### [VORLIEGENDER TEXT]
# Unser Hochbaugartenteich



## Stocki (12. Juni 2011)

Hallo,

Mein Schwiegervater hatte eine tolle Idee, die ich bis jetzt noch nicht gesehen hatte. Einen Teich hoch zu bauen. Gesagt und Getan. Hier mal ein paar Bilder zu dem was wir gebaut haben.... Die Schwiegermutter ist für die Bepflanzung veranwortlich ;-) 
Das Wasser ist auf den Bildern noch ein wenig trüb, da zu dem Zeitpunkt neu bepflanzt wurde. Jetzt ist es schön klar, weitere Bilder folgen dann natürlich.
Freu mich schon auf eure Meinungen


----------



## sl-power (12. Juni 2011)

*AW: Unser Hochbaugartenteich*

Das habt ihr aber schön gemacht! 

Gefällt mir persönlich wirklich sehr gut!


----------



## Zermalmer (13. Juni 2011)

### [BEREITGESTELLTE DATEN]

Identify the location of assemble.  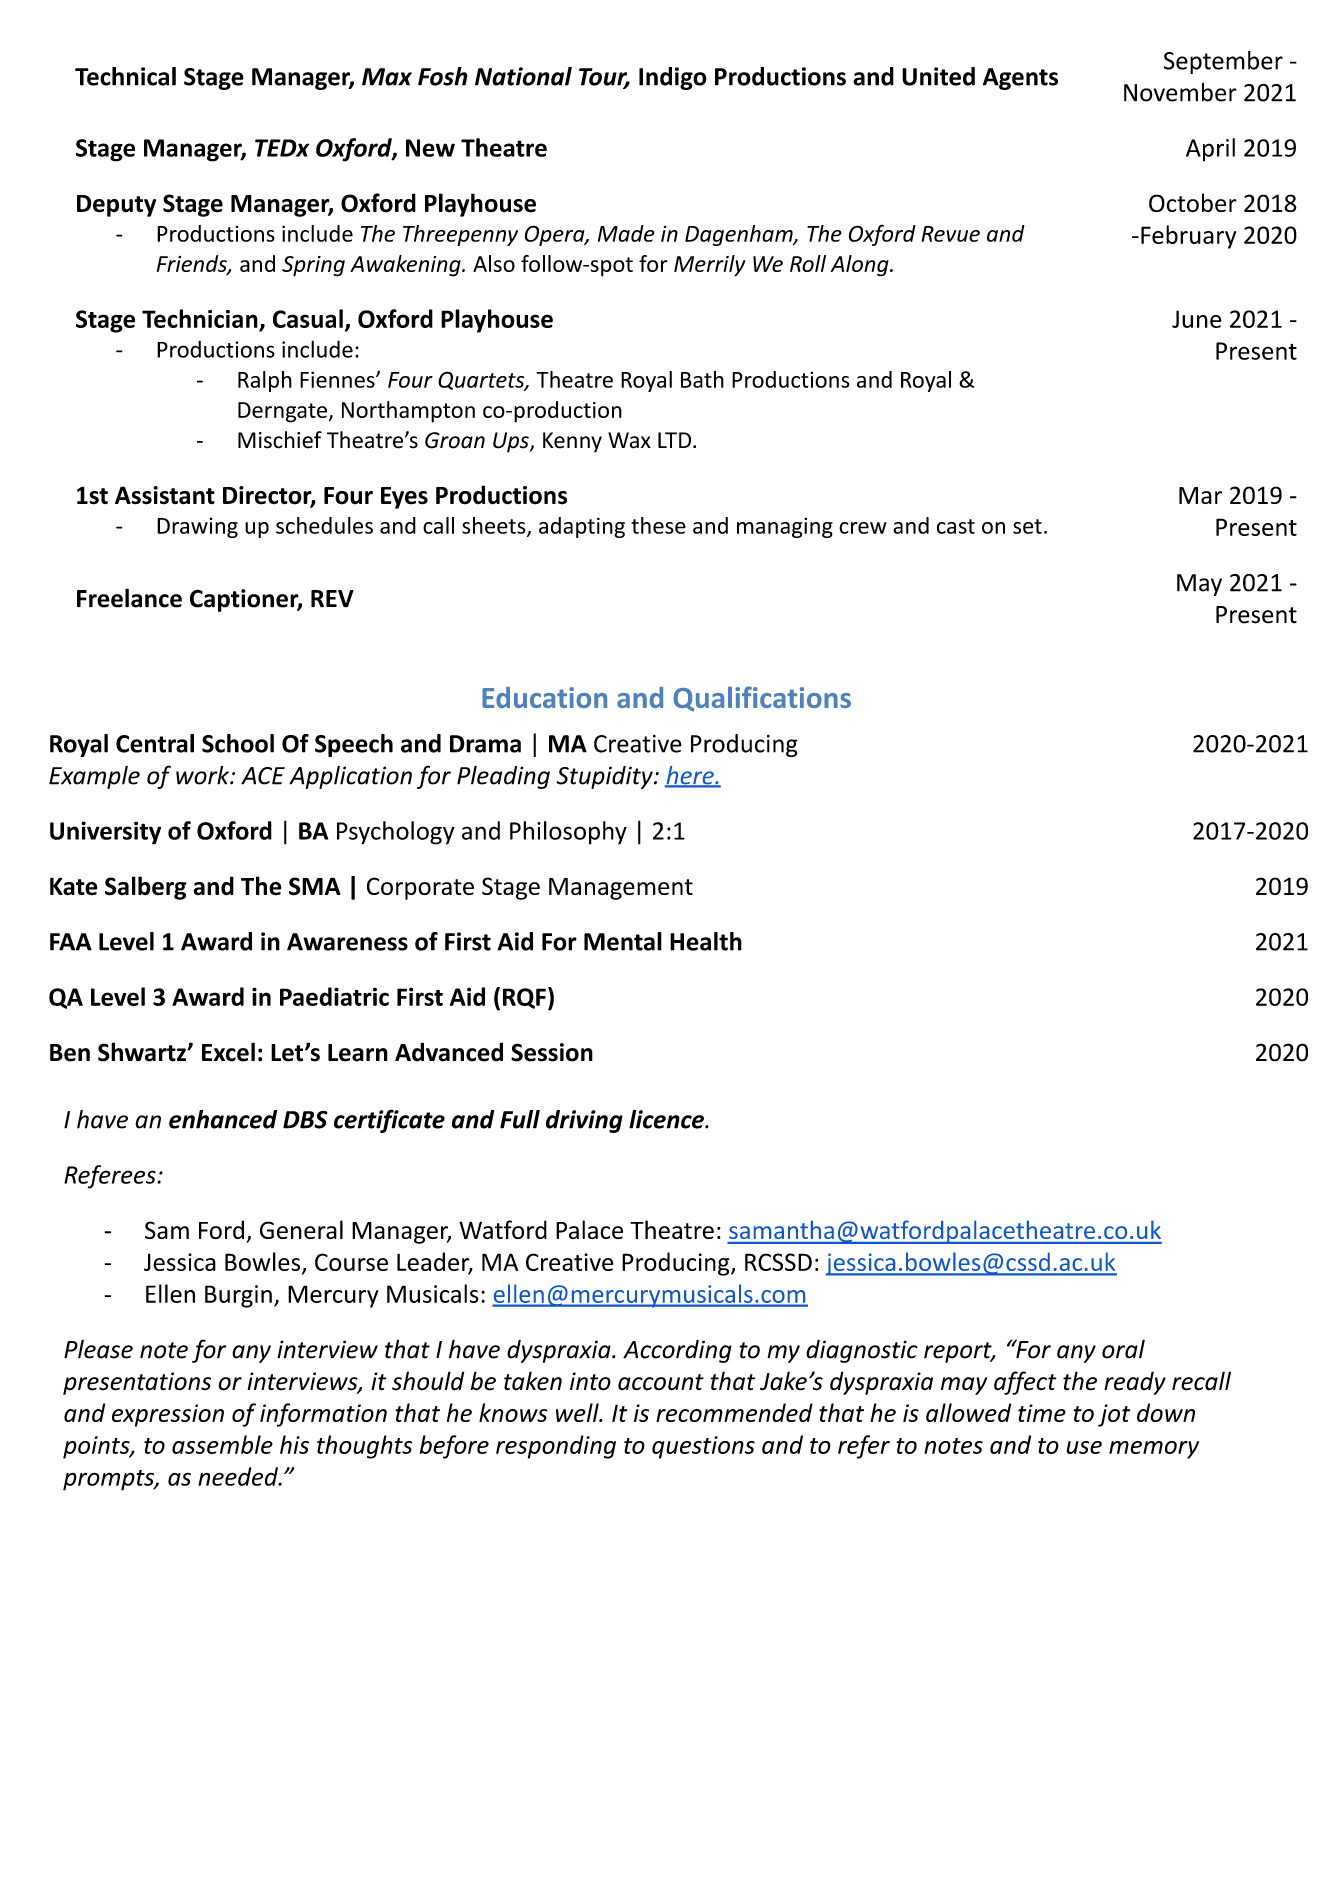
(222, 1444).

### [AUFGABEN]
1. Übertragen Sie den Satz „Jetzt ist es schön klar, weitere Bilder folgen dann natürlich.“ aus dem Text über den Hochbaugartenteich ins Englische.
2. Setzen Sie den Text über den Hochbaugartenteich fort.

### [ERGEBNISSE]
1. Now it is nice and clear, and more pictures will of course follow.

2.
*AW: Unser Hochbaugartenteich*

Hallo Nachbar 

hübsch ist das ganze auf jedenfall 

Und jetzt kommt mein aber....
Ich gebe aber zu bedenken, dass die 60cm Tiefe in Kombination mit dem Hochbau evt. im Winter mehr Probleme geben als ein ins Erdreich eingegrabener Teich gleicher Tiefe.
Der Teich hat den Vorteil, dass er sehr dicht beim Haus ist, da könnte es dann sich wieder ein wenig kompensieren (je nachdem wie die gegebenheiten sind).

Gibt es die Schale schon länger in dem Garten Deiner Eltern, oder ist das ne Neuanlage?
.
Und der Teichrand verträgt noch einiges an Pflanzen


----------



## Stocki (13. Juni 2011)

*AW: Unser Hochbaugartenteich*

Danke euch schonmal für eure Meinungen.

@ Zermalmer, da hast du natürlich recht. Wir werden dann mal schaun das wir die Mauer im Winter aussen mit Styropor isolieren. Wenn noch andere Ideen bestehen, als her damit.
Die Schale ist eine Neuanschaffung. Hatten vorher eine 500l Schale, wollten dann aber erweitern.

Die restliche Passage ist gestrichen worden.